Océans : le réalisme magique de Jacques Perrin
Un documentaire de plus sur la Grande bleue et ses splendeurs mystérieuses ? Plutôt une fresque violente et magnifique faite de sang, de sexe et de beauté. Un hymne à la beauté de la nature sans concession ni mièvrerie. Du grand documentaire.
Loin du Monde du silence de Jacques-Yves Cousteau (1955), initiateur du genre, décrivant un monde magique mais un peu statique, Océans est une épopée mouvementée, bruyante et colorée, un véritable champ de bataille où prédateurs et proies s‘affrontent pour la survie des uns et des autres. On y trouve aussi d’intenses moments de douceur animale sans sensiblerie. Des familles d’otaries se livrent au farniente entre deux parties de pêche sous la menace des requins. Une mère relève un nouveau-né pas très vaillant et l’encourage de ses cris. Des baleines à bosse font la fête et chantent à proximité des côtes sauvages du Canada dans une danse titanesque qui projette d’immenses gerbes d’eau.

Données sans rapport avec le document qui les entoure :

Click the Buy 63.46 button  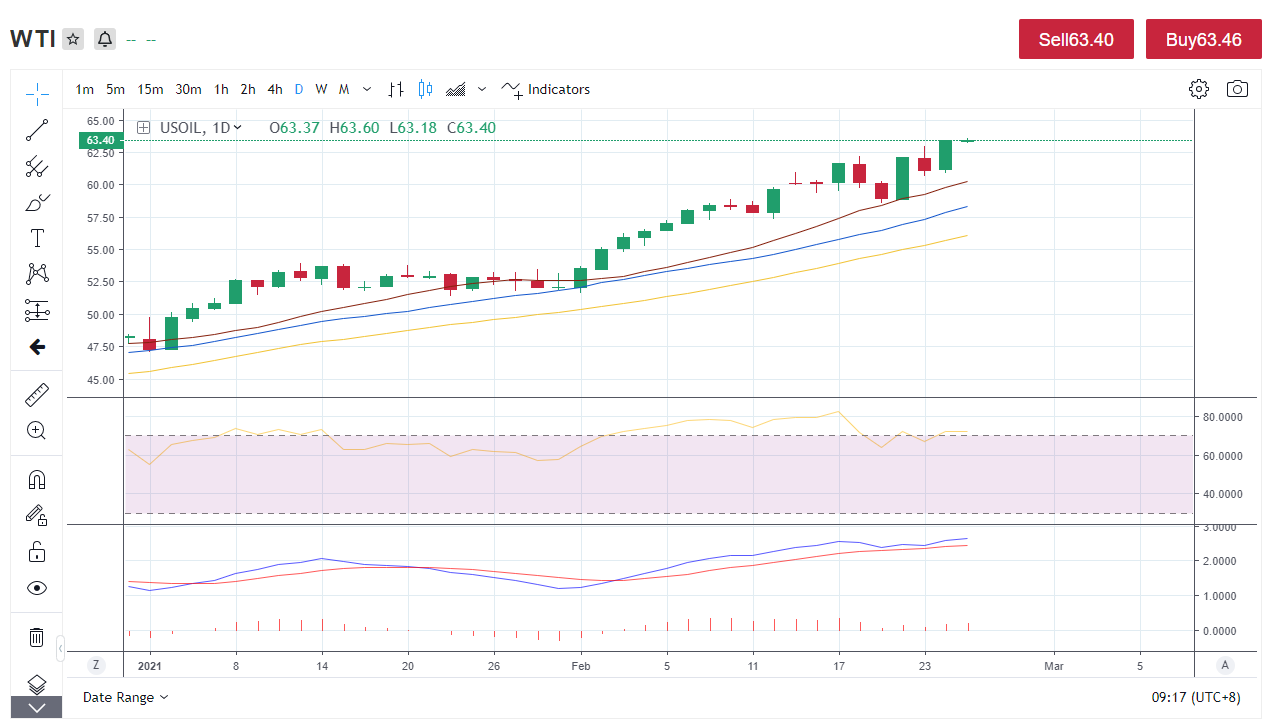click(1204, 39)
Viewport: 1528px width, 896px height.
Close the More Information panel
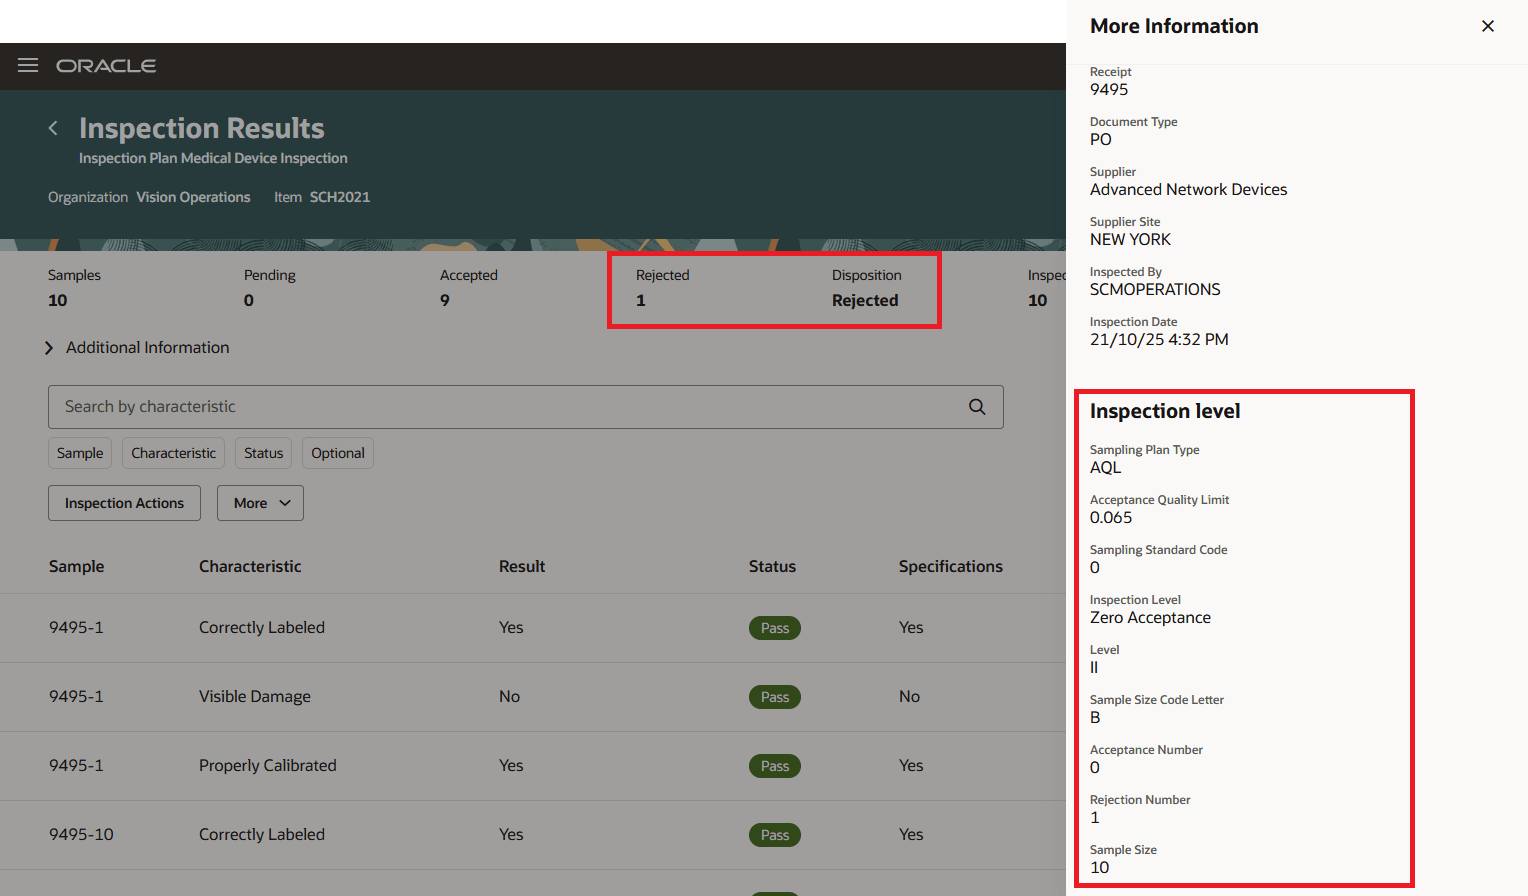(x=1488, y=26)
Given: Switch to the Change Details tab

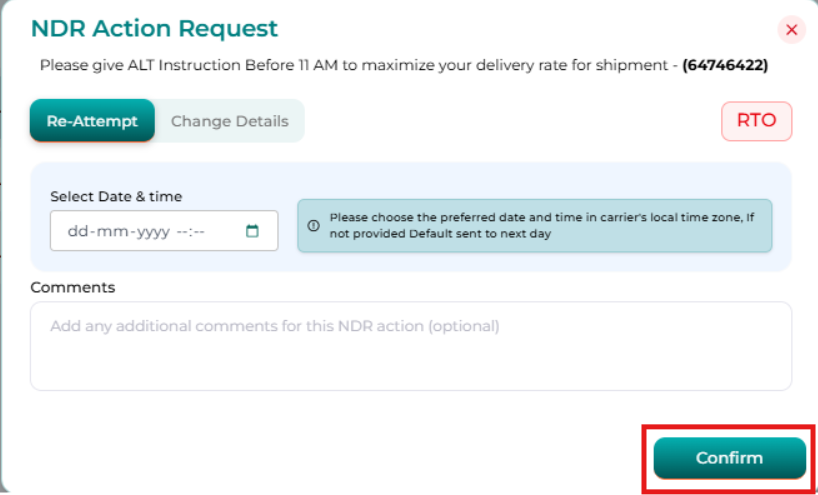Looking at the screenshot, I should point(229,121).
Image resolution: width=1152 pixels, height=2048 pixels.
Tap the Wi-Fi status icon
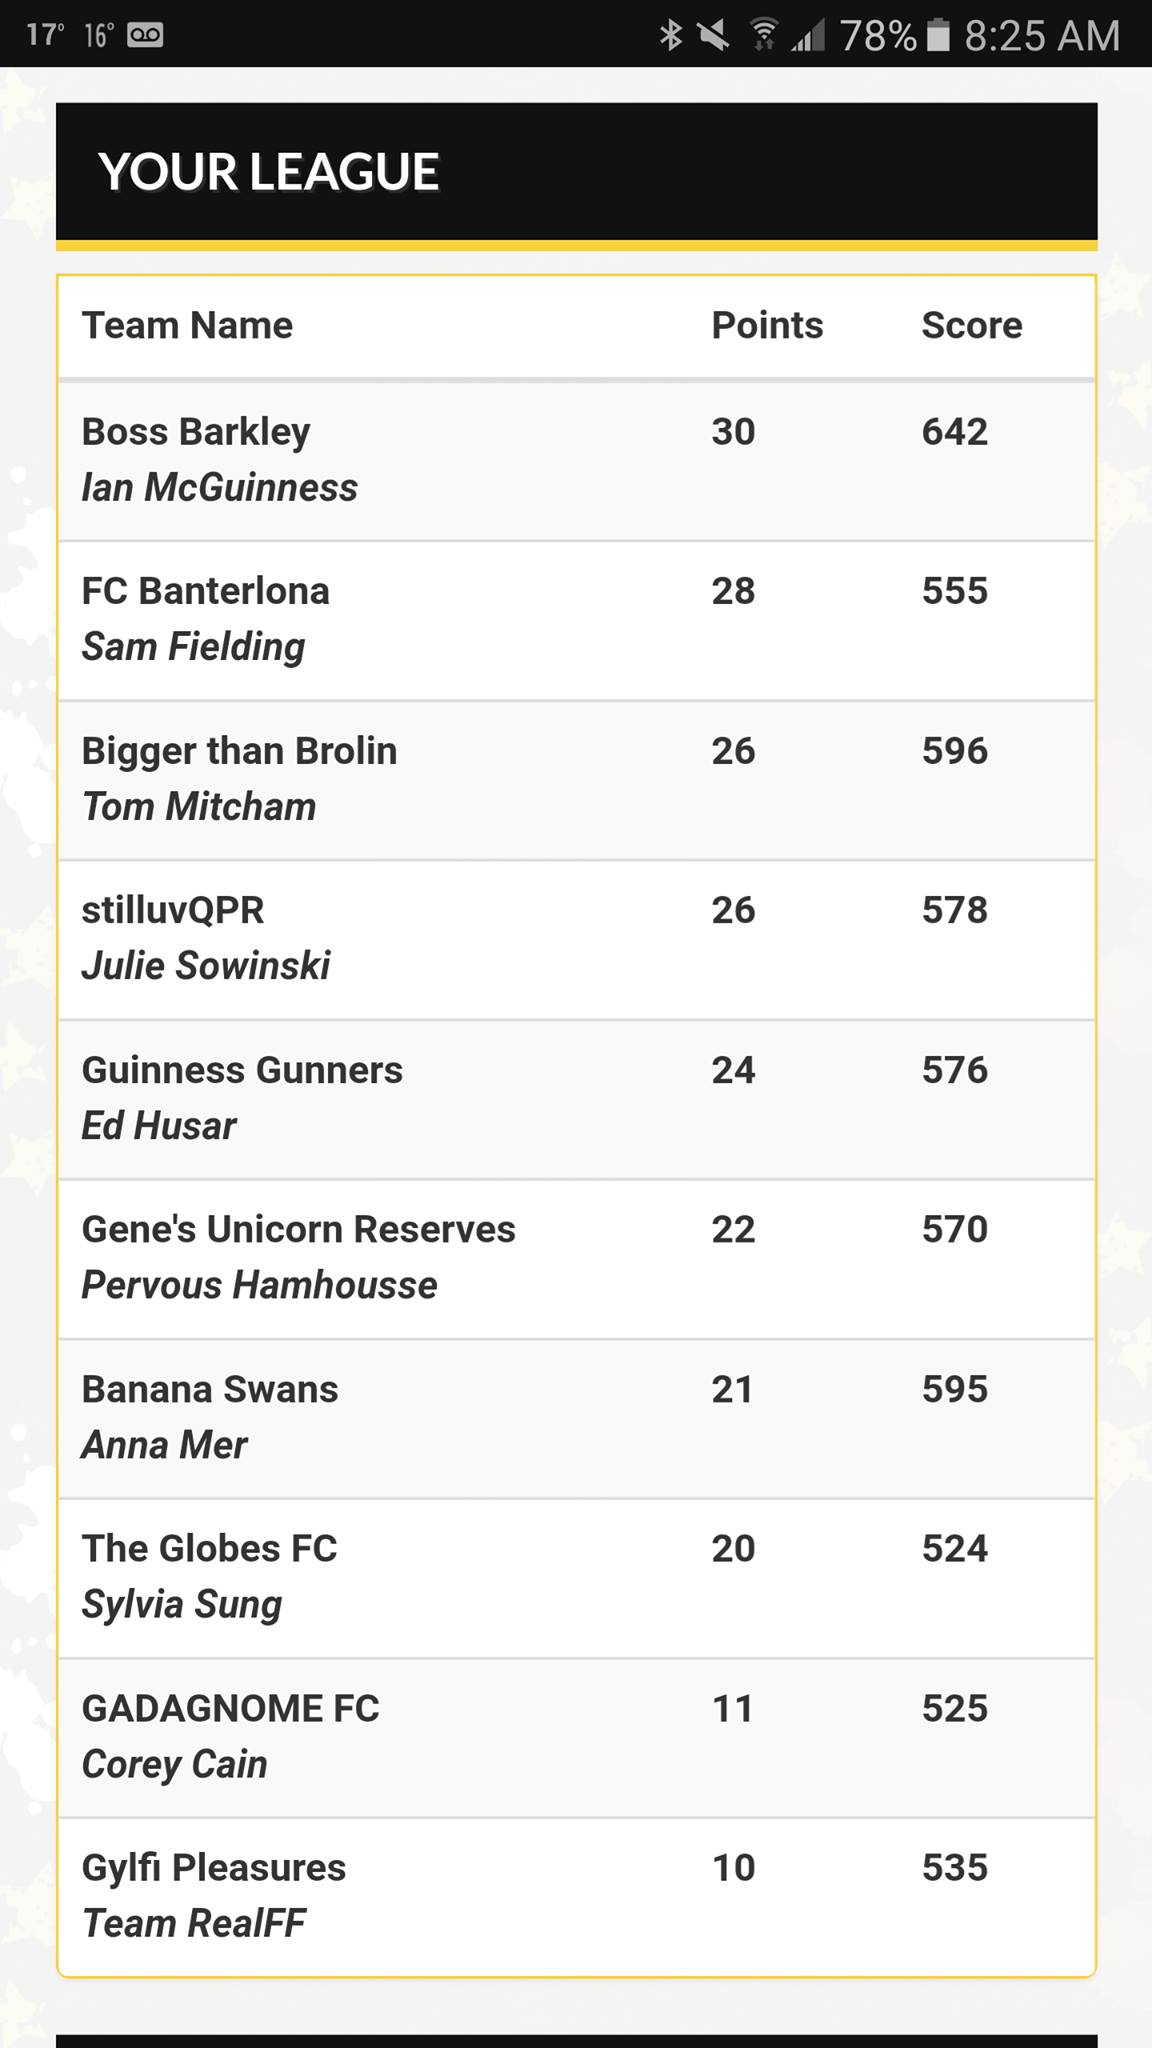pyautogui.click(x=763, y=35)

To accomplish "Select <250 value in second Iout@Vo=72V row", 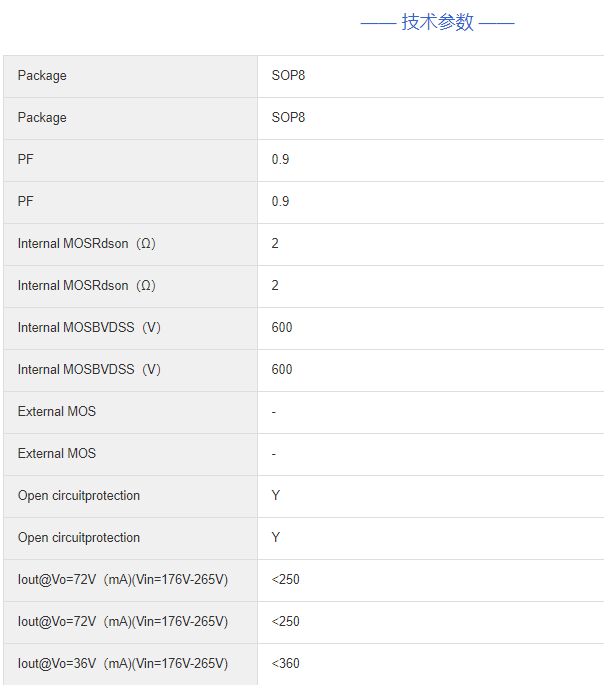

Plus vaste écosystème « terrestre », la mer abrite à la fois les plus grands mammifères connus et une véritable « soupe » biologique constituée de millions d’individus microscopiques. Jacques Perrin nous en livre un aperçu magistral grâce à un jeu d’échelle continu et rythmé. Une belle performance technique qui nous permet de suivre avec la même intensité le quotidien du bernard-l’hermitte ou des grands squales. L’œuvre de Jacques Perrin se fait aussi poésie de l’étrange. La beauté inattendue des méduses, vaporeuses et colorées ou celle des pieuvres violacées et la « laideur pittoresque » du Labre à tête de mouton, véritable caricature vivante séduisent par leur originalité.